Still, she acknowledged it took her a little longer than expected to recover the mindset she needs to have, explaining it was gradual process that seemed to finally complete itself at a training camp that wrapped up in Calgary last week.

"This camp was good. I had a tough time this summer getting back into things — I was a lot more scared than I thought I'd be getting jumping again," she recalled. "We did four summer camps this summer, and it was only into the last one that I started doing the tricks I was doing in the wintertime."

Tsubota added that in addition to recapturing her old tricks, she was even able to add a couple new ones to her repertoire.

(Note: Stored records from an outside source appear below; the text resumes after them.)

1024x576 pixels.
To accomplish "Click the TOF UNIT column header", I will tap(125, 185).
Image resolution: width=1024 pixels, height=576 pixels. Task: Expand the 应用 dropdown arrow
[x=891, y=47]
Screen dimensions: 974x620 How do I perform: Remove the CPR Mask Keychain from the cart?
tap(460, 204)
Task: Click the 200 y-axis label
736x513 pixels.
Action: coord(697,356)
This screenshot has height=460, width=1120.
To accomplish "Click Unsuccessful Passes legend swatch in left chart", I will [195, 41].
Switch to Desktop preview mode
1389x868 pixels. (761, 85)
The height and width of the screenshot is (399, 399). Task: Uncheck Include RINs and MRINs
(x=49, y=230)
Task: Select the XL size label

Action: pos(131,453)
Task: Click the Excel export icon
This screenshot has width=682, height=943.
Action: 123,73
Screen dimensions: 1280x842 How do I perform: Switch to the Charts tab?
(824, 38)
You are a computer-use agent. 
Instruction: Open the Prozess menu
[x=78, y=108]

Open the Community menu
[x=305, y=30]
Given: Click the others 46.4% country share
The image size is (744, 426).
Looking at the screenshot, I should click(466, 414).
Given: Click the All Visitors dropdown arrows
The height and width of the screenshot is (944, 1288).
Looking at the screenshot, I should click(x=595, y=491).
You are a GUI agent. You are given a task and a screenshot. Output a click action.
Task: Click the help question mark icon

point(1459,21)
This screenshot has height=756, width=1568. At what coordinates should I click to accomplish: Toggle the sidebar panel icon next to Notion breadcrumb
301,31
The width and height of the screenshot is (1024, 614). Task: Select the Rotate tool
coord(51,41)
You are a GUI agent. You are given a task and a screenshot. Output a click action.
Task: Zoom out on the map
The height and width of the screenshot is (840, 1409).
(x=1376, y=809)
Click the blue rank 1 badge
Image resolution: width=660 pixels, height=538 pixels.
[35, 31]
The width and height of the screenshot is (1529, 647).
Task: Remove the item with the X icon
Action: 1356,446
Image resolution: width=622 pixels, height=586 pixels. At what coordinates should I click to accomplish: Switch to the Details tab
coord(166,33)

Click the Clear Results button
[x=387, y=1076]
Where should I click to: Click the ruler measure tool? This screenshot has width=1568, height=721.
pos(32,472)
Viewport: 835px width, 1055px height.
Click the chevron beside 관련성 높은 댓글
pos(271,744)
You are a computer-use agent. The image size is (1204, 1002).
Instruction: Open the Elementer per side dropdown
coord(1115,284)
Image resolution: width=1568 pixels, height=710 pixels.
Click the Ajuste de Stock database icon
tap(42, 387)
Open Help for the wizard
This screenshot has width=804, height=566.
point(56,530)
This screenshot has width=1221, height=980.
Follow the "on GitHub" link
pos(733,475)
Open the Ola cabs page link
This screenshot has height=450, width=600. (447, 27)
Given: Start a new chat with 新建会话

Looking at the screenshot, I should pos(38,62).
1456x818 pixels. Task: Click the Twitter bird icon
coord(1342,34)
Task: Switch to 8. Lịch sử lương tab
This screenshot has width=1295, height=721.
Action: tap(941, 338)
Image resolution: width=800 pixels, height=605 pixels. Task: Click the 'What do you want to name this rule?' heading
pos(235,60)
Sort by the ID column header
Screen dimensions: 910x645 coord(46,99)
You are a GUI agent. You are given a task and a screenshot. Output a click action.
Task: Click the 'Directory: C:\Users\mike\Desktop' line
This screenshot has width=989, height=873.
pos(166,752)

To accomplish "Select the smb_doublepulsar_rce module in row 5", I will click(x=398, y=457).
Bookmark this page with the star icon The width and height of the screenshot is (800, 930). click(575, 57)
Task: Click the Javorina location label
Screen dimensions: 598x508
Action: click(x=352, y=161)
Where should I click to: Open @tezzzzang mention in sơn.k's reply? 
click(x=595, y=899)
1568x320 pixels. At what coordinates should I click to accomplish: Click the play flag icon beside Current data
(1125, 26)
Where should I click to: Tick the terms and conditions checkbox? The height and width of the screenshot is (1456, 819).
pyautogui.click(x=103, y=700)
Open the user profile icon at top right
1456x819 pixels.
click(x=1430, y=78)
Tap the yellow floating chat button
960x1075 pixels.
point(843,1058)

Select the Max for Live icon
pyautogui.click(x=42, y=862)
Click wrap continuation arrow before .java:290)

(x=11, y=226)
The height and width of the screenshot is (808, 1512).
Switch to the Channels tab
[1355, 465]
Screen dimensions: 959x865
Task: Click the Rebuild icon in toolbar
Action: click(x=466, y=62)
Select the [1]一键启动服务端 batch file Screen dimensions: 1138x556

She noted some of her preferences may have slightly dampened some enthusiasm in the early-going, but said the approach thart time heals all wounds has worked.

"It's weird — I just felt ready," she said. "I honestly prefer winter skiing more than summer skiing. I'm not the biggest fan of summer skiing, so it might have something to do with that."

Tsubota said making her first charge to the Olympics was challenging, but with a little time off to recharge, is focused on the lighter 2014-15 season, which begins next week in Colorado.

"It was a push. Two years leading up to it, everything was about the Olympics — every contest, every meeting, every training camp," she recalled. "It was like all the contests were qualifiers for the Olympics and if you could do well, you could qualify.

'"I've had quite a few months off now. It was stressful and it's just nice to get back to reality and go back to my old life."

Tsubota explained that according to her current plans, her Olympic career might very well be halfway — or more — completed. After the 2018 Games in PyeongChang, South Korea, she hopes to study either real estate or business marketing.

"I'm still young and I'll be 24 for the next Olympics, and I'm not going to retire from skiing, but I think from competing, I will," she said. "I'm not going to say for sure, but I'd really like to go to school."

Squamish halfpipe skier Roz Groenewoud, who was seventh at the 2014 Olympics, is also on the Canadian Freestyle Ski Association women's team this year.